§ **Problem to solve**: Record by record, write out the listing word for word while omitting pictures.

§ **Data records**:
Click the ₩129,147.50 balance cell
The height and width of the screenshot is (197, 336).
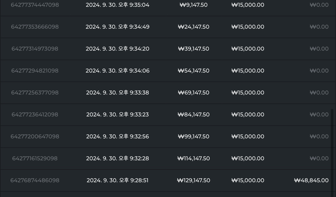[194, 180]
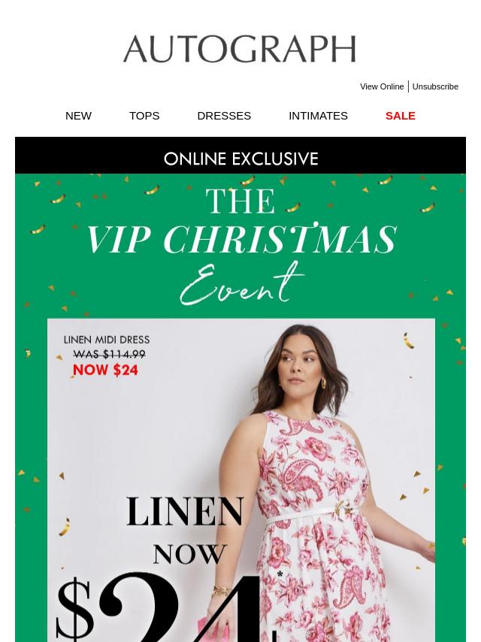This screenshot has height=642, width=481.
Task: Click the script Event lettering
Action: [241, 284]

§ **Result**:
Click the ₩129,147.50 balance cell
The height and width of the screenshot is (197, 336).
[194, 180]
This screenshot has height=642, width=481.
Task: Click the script Event lettering
Action: [241, 284]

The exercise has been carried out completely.